[OpenOffice][Writer]Retrieving text from a Writer document

Creating a macro - Writing a Script - Using the API (OpenOffice Basic, Python, BeanShell, JavaScript)
Post Reply
meltigel
Posts: 9
Joined: Fri Jun 14, 2019 10:19 am

[OpenOffice][Writer]Retrieving text from a Writer document

Post by meltigel »

Hello everyone,
maybe I'm posting an obvious question, but how I can retrieve the text of a Writer document?

I have written a basic VB application. My goal is to insert in a Writer document some escape sequences and, when I open this document inside my application (in which there is a table with the correspondence "escape sequence" --> "sentence"), the "macro" needs to read the text in the document, check the table, and substitute the correspondence back in the document.

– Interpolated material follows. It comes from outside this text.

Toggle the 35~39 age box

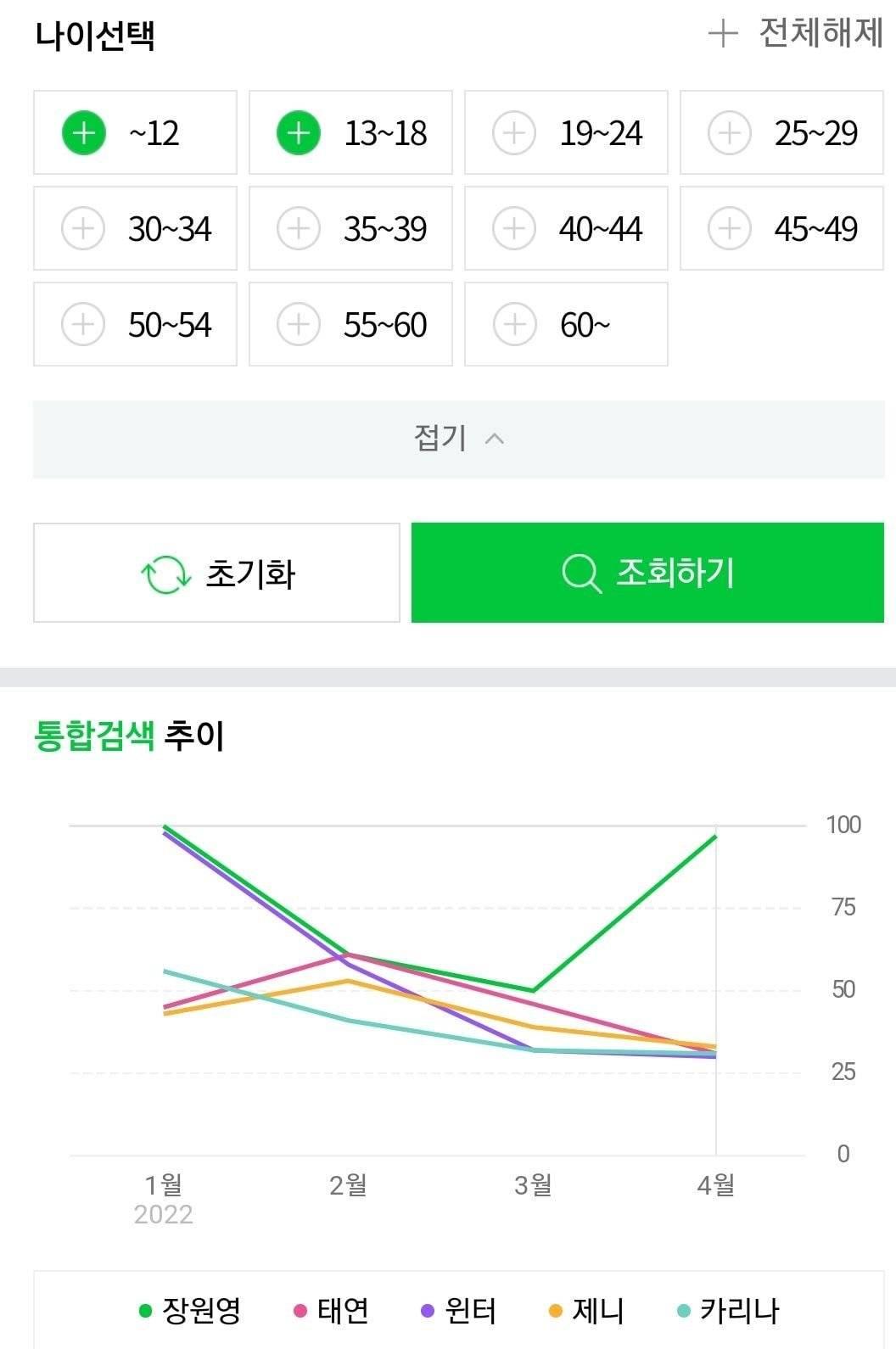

I have understood that there are two cursors, but the usage is not very clear to me. Someone can explain me how to read from the document, or point me to some guide/tutorial/documents?

Thank you everyone
OpenOffice 4.1.6 on Windows 10 x64
User avatar
RoryOF
Moderator
Posts: 34570
Joined: Sat Jan 31, 2009 9:30 pm
Location: Ireland

Re: [OpenOffice][Writer]Retrieving text from a Writer docume

Post by RoryOF »

The definitive work on OO macros is downloadable from http://www.pitonyak.org/oo.php

Note that you should forget VB, OpenOffice BASIC is dissimilar at the lower levels one needs for document manipulation.
Apache OpenOffice 4.1.15 on Xubuntu 22.04.4 LTS
JeJe
Volunteer
Posts: 2756
Joined: Wed Mar 09, 2016 2:40 pm

Re: [OpenOffice][Writer]Retrieving text from a Writer docume

Post by JeJe »

If I'm following you then you want to replace a unique string in a document with a string from elsewhere? If that's it then you can use a search descriptor as follows - this will replace the first occurance of "fish" with "gas"

Code: Select all

Sub Main

mySearch = thisComponent.createSearchDescriptor()
mySearch.searchString = "fish" 
mySearch.searchRegularExpression = false
myResult = thisComponent.findfirst(mySearch)
  
if Not IsNull(myResult) then
myResult.string = "gas"
End If
End Sub
Windows 10, Openoffice 4.1.11, LibreOffice 7.4.0.3 (x64)
meltigel
Posts: 9
Joined: Fri Jun 14, 2019 10:19 am

Re: [OpenOffice][Writer]Retrieving text from a Writer docume

Post by meltigel »

RoryOF wrote:The definitive work on OO macros is downloadable from http://www.pitonyak.org/oo.php

Note that you should forget VB, OpenOffice BASIC is dissimilar at the lower levels one needs for document manipulation.
Already saw his work, but I am not able to find what I need there...
OpenOffice 4.1.6 on Windows 10 x64
meltigel
Posts: 9
Joined: Fri Jun 14, 2019 10:19 am

Re: [OpenOffice][Writer]Retrieving text from a Writer docume

Post by meltigel »

JeJe wrote:If I'm following you then you want to replace a unique string in a document with a string from elsewhere? If that's it then you can use a search descriptor as follows - this will replace the first occurance of "fish" with "gas"

Code: Select all

Sub Main

mySearch = thisComponent.createSearchDescriptor()
mySearch.searchString = "fish" 
mySearch.searchRegularExpression = false
myResult = thisComponent.findfirst(mySearch)
  
if Not IsNull(myResult) then
myResult.string = "gas"
End If
End Sub
The problem is that I have plenty of escape sequences, is not a fixed word... I already knew about the find&replace, but it is not what I need, because I need to evaluate what is written, and replace the correct word in according of this... For example, "fish"->"car", "dog"->"wheel", and so on. Also, the user can add more words, so it is not a fixed thing...
OpenOffice 4.1.6 on Windows 10 x64
JeJe
Volunteer
Posts: 2756
Joined: Wed Mar 09, 2016 2:40 pm

Re: [OpenOffice][Writer]Retrieving text from a Writer docume

Post by JeJe »

If you want the whole text of the document its as simple as

wholetext = ThisComponent.text.string
ThisComponent.text.string = newtext

But the result needs to be small enough to fit into a string variable. You can also enumerate the paragraphs.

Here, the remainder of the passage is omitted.